Mélenchon le tribun

Publié le par Jacques

 

Voilà une bien étrange figure de la gauche française que ce personnage, au ton incisif et verbe suranné qu'on entend sur toutes les ondes disputer à François Hollande la voix du peuple de gauche. Les journalistes Lilian Alemagna et Stéphane Alliès livrent un portrait vivant et précis de Jean-Luc Mélenchon. A travers une enquête fouillée, des témoignages et quelques perles, leur ouvrage permet de découvrir ce républicain au laïcisme viscéral, souvent caricaturé mais peu connu.

Les auteurs ont voulu "ausculter quarante ans d'histoire de la gauche" et c'est réussi. De ses débuts en tant que journaliste militant à sa candidature à la présidentielle, ils dépeignent celui qui apparaît comme la surprise politique depuis deux ans. Au fil des pages, on aime "Méluche" - surnom donné par ses amis - ou bien il insupporte.

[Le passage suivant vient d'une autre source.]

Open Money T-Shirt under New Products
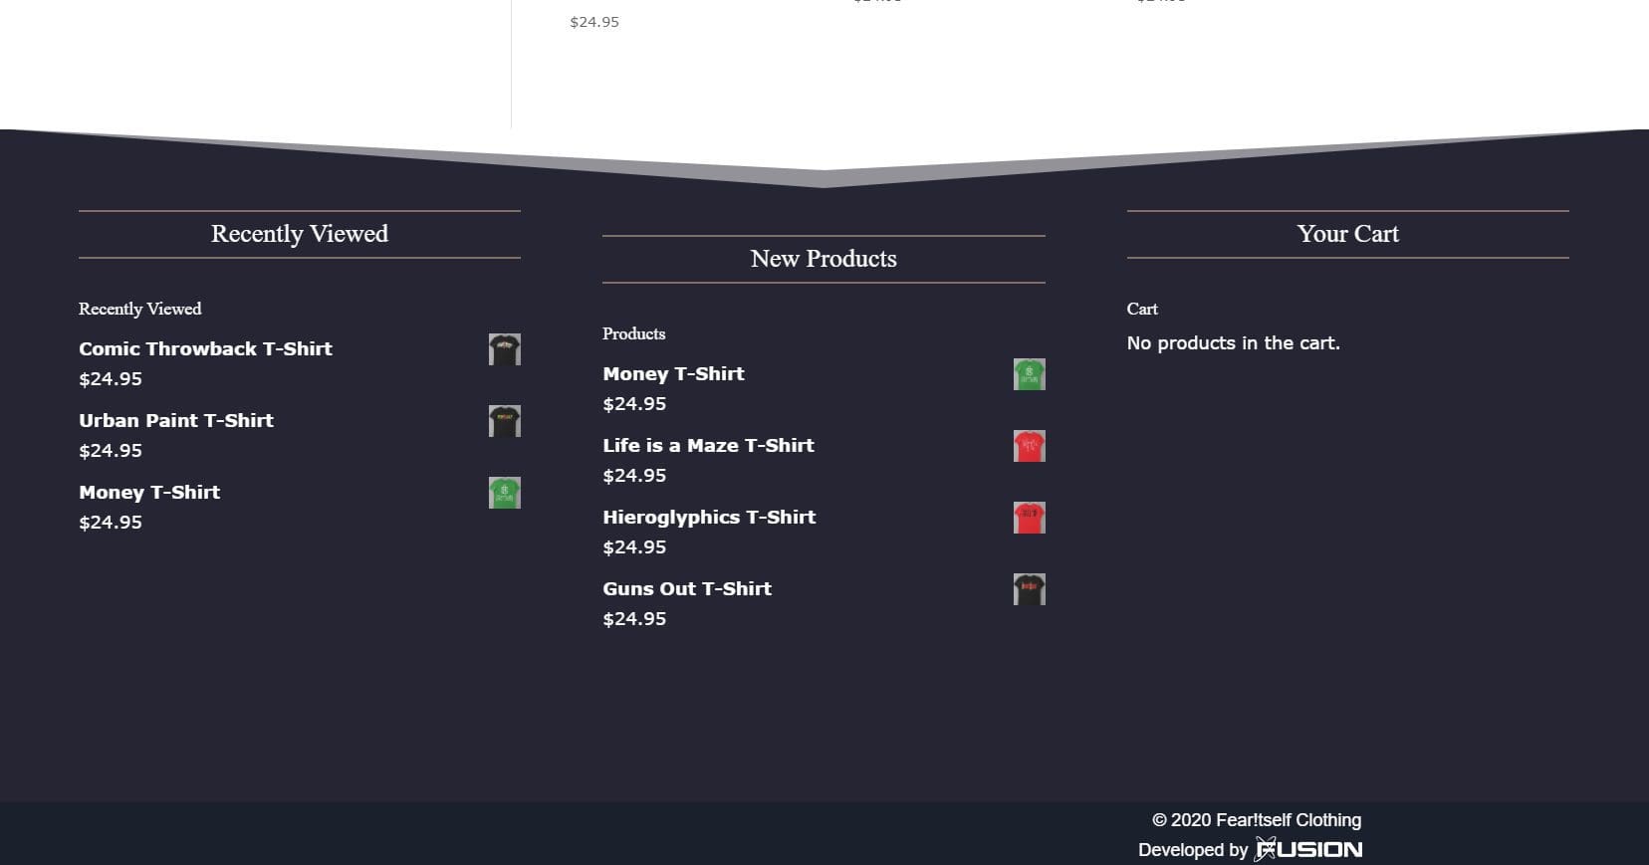 click(673, 373)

On le cueille dès son arrivée en Normandie, fils de famille pied-noir débarquant de Tanger en 1962 et qui se sent rejeté par ces "barbares" qui parlent mal le français.

On le suit dans le Jura, puis dans l'Essonne, où il va construire son fief. L'ouvrage décrit les méthodes politiques de ce militant passé du trotskisme lambertiste au Parti socialiste. On le voit ainsi évoluer, entouré d'un petit noyau de fidèles, disciplinés et sans états d'âme pour gagner des positions. Déjà, il lance : "Je suis leur père. Ils parlent avec mes mots. La mélenchonisation des esprits est en marche !" Déjà, l'ego démesuré de celui qui croit en son destin à gauche.

On découvre aussi un trublion membre du Grand Orient de France. Il avait toujours refusé d'évoquer son appartenance à la franc-maçonnerie. Il confirme être devenu "frère" en 1983. Il utilisera ce réseau avec parcimonie, mais n'y renoncera pas. Le reste de son histoire est plus connu : la construction de la Gauche socialiste avec Julien Dray, ses changements d'alliances internes pour peser sur la ligne de la direction et son irréversible rupture à partir du référendum européen en 2005. Le livre fourmille d'anecdotes comme celle où, reçu à l'Elysée avec M. Dray en 1988, François Mitterrand les encourage à taper contre l'ouverture voulue par le premier ministre Michel Rocard : "Vous avez raison. Les centristes ce n'est pas possible", livre celui qu'il appelle "le Vieux". L'amour de Mélenchon pour Mitterrand est total jusqu'à l'aveuglement : "il s'avère incapable d'évoquer le passé trouble de Mitterrand", notent les deux journalistes.

La mue du socialiste s'est faite avec des ruptures et des figures tutélaires. Après Jaurès, Mitterrand, Jospin, c'est au tour de Chavez. Il est impressionné par les révolutions bolivarienne et surtout vénézuélienne, convaincu que cela préfigure ce qui va se passer en Europe. Et c'est peut-être la partie la plus faible du livre. On est moins séduit par l'analyse de son corpus idéologique et sur cette référence omniprésente au chavisme dans ses discours. Le parallèle qu'il fait entre les mouvements de gauche sud- américains, les états de crise démocratique des pays dans lesquels ils se construisent et la France, "cela ne fonctionne pas", comme le résume Lionel Jospin. Il a raison. Cela méritait un développement au moment où le candidat assure qu'il arrivera au pouvoir quand tout sera "balayé" par les masses.( in Le Monde).

 

Note :Jean-Luc Mélenchon plafonne actuellement à 8% des intentions de vote.